Brief:
Among the records that follow, set down only the lines from the one containing "You are a computer-use" to the one containing "Instruction: Go to the next record arrow", both included, exactly.

Entries supplied:
===============
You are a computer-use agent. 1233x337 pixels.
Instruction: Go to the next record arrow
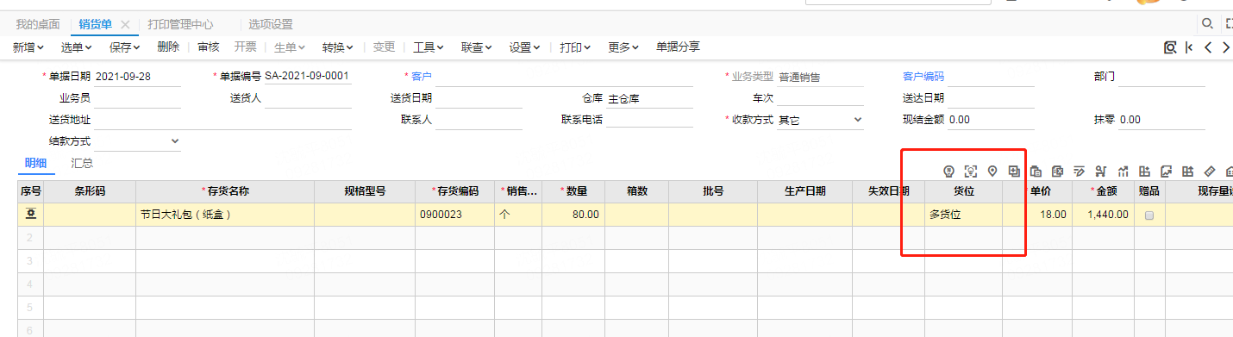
===============
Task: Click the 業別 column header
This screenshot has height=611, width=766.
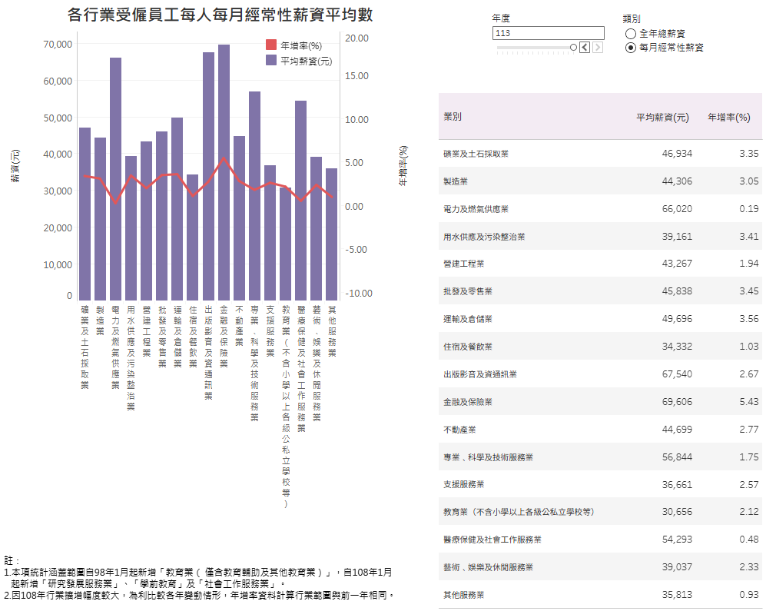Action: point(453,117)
===============
Answer space:
You are a computer-use agent. 1233x337 pixels.
Instruction: Go to the next record arrow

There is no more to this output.